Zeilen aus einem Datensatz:
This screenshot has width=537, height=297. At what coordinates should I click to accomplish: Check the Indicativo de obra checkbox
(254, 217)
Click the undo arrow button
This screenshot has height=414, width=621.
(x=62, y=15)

> Details zur Aufgabe
Gib sämtliche Einträge von oben noch einmal wortgetreu und ohne Änderung aus.

> Vollständige Antwort
This screenshot has width=537, height=297. At what coordinates should I click to accomplish: Check the Indicativo de obra checkbox
(254, 217)
Click the undo arrow button
This screenshot has height=414, width=621.
(x=62, y=15)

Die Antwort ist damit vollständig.